Chiquinho e Domingos Brazão estão acusados de serem os mandantes do crime que vitimou Marielle Franco e seu motorista, Anderson Gomes, no centro do Rio de Janeiro na noite de 14 de março de 2018. A dupla retornava de um evento na Lapa quando foi alvejada por disparos de arma de fogo. No veículo, também estava a assessora da vereadora do PSOL, Fernanda Chaves, única sobrevivente do ataque.

Além dos irmãos Brazão, a Primeira Turma do STF julgará outros três acusados:

  • Rivaldo Barbosa de Araújo Júnior, delegado e ex-chefe da Polícia Civil do Rio de Janeiro
  • Ronald Paulo Alves Pereira, major da Polícia Militar
  • Robson Calixto Fonseca, policial militar e ex-assessor de Domingos Brazão

Segundo a Procuradoria-Geral da República, os irmãos Brazão foram os mandantes do assassinato, enquanto Rivaldo Barbosa teria auxiliado no planejamento do crime. Ronald Paulo é acusado de seguir os movimentos de Marielle, e Robson Calixto, conhecido como "peixe", responde por integrar organização criminosa com os Brazão.

Delação e dúvidas processuais

O ponto de partida das investigações foi a delação do ex-policial militar Ronnie Lessa, assassino confesso de Marielle e Anderson. Lessa é apontado como autor dos treze disparos que mataram a vereadora e seu motorista, enquanto Élcio de Queiroz, também condenado, dirigia o veículo utilizado no crime.

A grande incógnita do processo envolve o ex-chefe de polícia Rivaldo Barbosa. A acusação contra ele se baseia exclusivamente na delação de Ronnie Lessa, sem outras provas concretas que sustentem a participação no planejamento. Isso levanta questionamentos sobre como o Supremo Tribunal Federal irá se posicionar diante de um caso fundamentado principalmente em um acordo de colaboração premiada.

Outro aspecto polêmico é o fato de a Delegacia de Homicídios, então chefiada por Rivaldo, nunca ter identificado os executores do crime durante as investigações iniciais. Especialistas ponderam que dificilmente um único delegado conseguiria, sozinho, obstruir a justiça de forma tão eficaz sem a conivência ou ineficiência do Ministério Público.

Motivações e defesas

De acordo com a acusação, a execução de Marielle Franco foi motivada pela atuação política da vereadora, que estaria atrapalhando interesses dos irmãos Brazão relacionados à regularização de áreas controladas por milícias na Zona Oeste do Rio de Janeiro.

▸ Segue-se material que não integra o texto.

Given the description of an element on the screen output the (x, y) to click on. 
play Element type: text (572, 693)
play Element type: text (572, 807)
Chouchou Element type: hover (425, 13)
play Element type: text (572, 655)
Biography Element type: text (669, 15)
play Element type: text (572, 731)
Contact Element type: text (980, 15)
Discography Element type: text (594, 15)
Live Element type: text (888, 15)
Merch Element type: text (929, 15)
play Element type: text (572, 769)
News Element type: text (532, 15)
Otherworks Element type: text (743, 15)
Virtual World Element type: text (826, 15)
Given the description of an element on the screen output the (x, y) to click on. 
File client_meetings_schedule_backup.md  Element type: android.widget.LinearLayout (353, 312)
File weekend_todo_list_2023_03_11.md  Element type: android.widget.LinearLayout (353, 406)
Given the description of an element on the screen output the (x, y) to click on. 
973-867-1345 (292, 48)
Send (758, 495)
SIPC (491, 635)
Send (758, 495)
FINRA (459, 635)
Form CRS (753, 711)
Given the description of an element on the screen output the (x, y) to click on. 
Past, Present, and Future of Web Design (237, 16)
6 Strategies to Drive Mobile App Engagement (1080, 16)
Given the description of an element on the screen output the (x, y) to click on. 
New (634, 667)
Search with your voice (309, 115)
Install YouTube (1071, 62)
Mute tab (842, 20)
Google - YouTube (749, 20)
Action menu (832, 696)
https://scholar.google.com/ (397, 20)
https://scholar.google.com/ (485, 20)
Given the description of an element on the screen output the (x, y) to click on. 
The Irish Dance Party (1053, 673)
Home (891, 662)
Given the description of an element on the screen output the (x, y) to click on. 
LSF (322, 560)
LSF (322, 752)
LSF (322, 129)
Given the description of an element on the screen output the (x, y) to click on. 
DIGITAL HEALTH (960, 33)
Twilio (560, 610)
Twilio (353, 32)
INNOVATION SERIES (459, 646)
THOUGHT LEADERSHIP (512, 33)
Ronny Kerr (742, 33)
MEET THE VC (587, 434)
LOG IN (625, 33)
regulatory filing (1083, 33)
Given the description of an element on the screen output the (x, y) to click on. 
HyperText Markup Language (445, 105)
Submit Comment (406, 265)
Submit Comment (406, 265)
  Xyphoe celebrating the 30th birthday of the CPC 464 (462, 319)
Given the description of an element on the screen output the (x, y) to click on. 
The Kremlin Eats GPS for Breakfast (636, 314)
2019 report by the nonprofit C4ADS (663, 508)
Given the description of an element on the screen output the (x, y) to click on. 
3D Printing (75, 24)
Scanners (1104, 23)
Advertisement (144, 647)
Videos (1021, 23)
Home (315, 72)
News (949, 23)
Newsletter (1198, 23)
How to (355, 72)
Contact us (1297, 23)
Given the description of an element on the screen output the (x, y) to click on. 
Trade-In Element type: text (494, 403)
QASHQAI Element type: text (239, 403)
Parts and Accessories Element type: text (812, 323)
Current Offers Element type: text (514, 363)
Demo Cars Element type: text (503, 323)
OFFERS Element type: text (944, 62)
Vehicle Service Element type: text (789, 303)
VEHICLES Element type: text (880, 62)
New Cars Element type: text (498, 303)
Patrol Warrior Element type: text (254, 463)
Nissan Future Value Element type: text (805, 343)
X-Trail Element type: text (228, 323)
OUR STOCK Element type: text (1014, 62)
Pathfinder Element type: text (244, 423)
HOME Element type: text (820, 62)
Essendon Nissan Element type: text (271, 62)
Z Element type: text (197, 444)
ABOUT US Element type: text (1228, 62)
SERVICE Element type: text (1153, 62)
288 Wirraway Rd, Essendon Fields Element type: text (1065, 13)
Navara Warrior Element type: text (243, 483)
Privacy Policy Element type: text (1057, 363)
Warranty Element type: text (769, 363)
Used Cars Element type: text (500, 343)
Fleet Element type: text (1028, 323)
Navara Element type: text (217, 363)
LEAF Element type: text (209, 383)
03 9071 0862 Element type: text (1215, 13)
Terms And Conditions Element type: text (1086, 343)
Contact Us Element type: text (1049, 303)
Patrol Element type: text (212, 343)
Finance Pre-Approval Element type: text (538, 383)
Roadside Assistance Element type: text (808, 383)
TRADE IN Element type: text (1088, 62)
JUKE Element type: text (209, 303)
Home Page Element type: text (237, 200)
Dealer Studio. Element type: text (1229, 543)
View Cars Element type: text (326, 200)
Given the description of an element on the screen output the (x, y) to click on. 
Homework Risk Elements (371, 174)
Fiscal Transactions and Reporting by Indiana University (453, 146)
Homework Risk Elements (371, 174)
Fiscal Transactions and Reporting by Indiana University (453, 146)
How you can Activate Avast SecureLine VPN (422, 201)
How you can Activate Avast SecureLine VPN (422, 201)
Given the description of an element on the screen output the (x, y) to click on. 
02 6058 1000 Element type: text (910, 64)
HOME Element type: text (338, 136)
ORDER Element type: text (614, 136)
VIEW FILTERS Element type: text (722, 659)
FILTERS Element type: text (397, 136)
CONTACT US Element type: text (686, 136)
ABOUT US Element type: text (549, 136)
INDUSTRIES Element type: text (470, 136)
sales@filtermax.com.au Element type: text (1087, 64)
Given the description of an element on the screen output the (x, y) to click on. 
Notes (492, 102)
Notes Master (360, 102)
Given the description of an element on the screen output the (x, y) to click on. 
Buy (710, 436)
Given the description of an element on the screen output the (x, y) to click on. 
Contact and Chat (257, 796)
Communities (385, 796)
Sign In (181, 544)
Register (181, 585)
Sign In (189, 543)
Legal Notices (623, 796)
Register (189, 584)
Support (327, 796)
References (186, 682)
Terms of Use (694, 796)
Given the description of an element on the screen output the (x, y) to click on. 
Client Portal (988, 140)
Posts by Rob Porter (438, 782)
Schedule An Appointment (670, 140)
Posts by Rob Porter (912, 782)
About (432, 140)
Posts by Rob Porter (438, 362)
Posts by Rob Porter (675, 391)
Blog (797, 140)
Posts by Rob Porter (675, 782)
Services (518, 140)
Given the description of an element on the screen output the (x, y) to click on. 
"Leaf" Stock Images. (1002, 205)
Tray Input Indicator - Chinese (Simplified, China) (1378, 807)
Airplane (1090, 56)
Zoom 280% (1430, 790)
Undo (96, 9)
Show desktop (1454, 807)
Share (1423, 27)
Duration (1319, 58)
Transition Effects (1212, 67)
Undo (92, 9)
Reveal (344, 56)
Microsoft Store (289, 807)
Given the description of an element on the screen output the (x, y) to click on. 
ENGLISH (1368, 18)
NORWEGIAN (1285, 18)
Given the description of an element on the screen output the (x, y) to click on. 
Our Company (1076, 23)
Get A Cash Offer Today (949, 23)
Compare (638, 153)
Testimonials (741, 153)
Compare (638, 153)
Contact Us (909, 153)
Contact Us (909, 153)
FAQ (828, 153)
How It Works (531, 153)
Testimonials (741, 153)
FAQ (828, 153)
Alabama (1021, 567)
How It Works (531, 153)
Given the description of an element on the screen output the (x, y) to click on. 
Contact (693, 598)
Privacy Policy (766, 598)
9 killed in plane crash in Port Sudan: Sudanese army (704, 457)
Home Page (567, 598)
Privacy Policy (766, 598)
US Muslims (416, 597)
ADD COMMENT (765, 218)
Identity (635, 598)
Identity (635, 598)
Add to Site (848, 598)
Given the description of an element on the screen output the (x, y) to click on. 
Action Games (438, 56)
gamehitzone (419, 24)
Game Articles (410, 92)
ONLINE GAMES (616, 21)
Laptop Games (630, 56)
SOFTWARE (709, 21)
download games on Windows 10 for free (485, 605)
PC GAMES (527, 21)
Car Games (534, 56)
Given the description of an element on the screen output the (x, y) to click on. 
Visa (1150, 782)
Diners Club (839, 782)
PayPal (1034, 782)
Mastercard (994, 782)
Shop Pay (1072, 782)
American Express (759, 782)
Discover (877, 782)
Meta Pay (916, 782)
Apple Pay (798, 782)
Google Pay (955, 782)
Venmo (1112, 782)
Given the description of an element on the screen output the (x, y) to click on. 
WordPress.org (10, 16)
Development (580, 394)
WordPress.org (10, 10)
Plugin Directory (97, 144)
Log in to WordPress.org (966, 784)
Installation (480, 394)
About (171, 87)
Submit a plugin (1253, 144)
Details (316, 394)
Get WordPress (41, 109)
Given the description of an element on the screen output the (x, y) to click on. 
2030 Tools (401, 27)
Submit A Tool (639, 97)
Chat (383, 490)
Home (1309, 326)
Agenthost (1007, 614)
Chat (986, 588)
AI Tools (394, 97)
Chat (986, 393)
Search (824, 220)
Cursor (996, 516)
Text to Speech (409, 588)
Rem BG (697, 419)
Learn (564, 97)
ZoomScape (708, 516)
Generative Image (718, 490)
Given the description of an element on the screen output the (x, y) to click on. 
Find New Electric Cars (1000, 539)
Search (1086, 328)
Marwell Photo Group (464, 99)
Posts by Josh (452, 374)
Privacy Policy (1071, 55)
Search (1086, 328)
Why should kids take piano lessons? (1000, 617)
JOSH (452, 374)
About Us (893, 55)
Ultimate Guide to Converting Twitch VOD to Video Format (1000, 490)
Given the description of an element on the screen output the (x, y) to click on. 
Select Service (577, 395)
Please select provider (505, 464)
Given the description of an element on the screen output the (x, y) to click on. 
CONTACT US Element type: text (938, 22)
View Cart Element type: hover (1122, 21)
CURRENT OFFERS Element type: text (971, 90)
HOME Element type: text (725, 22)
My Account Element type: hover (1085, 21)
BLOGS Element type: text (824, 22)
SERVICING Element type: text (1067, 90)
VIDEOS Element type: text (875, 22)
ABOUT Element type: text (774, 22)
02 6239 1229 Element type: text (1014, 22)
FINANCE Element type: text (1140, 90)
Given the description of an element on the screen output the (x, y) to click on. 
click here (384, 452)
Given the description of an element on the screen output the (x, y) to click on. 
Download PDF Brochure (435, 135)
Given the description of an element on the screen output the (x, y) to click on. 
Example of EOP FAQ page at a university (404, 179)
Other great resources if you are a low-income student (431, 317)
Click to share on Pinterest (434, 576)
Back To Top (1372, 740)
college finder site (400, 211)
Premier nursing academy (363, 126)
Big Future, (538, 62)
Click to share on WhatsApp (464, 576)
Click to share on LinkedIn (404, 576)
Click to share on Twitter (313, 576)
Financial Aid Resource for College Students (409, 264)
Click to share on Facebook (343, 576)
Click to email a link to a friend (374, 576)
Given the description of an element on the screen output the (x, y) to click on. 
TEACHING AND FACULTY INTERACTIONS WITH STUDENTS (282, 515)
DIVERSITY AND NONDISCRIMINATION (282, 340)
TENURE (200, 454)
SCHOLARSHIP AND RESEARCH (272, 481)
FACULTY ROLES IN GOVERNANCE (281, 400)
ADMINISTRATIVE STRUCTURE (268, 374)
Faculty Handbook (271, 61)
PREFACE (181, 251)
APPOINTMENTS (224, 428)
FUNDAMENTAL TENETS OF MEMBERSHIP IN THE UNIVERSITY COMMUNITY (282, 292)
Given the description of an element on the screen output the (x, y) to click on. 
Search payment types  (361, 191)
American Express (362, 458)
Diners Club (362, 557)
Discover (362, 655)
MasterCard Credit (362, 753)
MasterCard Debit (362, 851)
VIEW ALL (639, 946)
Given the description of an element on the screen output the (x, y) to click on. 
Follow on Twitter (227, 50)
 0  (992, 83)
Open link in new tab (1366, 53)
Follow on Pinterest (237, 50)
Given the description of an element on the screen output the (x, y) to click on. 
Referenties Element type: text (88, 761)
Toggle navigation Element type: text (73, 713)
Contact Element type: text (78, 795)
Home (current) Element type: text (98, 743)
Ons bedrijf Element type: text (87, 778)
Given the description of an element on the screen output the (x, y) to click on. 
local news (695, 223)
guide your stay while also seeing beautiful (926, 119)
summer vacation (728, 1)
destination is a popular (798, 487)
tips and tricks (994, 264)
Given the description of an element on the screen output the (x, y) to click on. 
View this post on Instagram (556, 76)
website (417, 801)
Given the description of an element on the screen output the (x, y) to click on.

As defesas dos acusados negaram consistentemente qualquer participação no crime, apontando falhas processuais e sustentando que não existem provas concretas do envolvimento dos réus nas mortes. Em interrogatório no Supremo, todos os acusados negaram qualquer ligação com os assassinatos.

Situação atual dos réus

Chiquinho e Domingos Brazão, Rivaldo Barbosa, Ronald Paulo e Robson Calixto estão presos preventivamente desde 24 de março de 2024, diante do risco de atrapalharem as investigações. Em abril de 2025, Chiquinho Brazão conseguiu o direito de cumprir a prisão em regime domiciliar após a defesa apresentar diagnóstico de múltiplas doenças graves.

Os ex-policiais Ronnie Lessa e Élcio de Queiroz já foram presos e condenados pela execução do crime em 2019, fechando o ciclo dos executores diretos. Agora, o foco do judiciário se volta para os supostos mandantes e organizadores do assassinato que chocou o Brasil e permanece como um dos casos mais emblemáticos da violência política no país.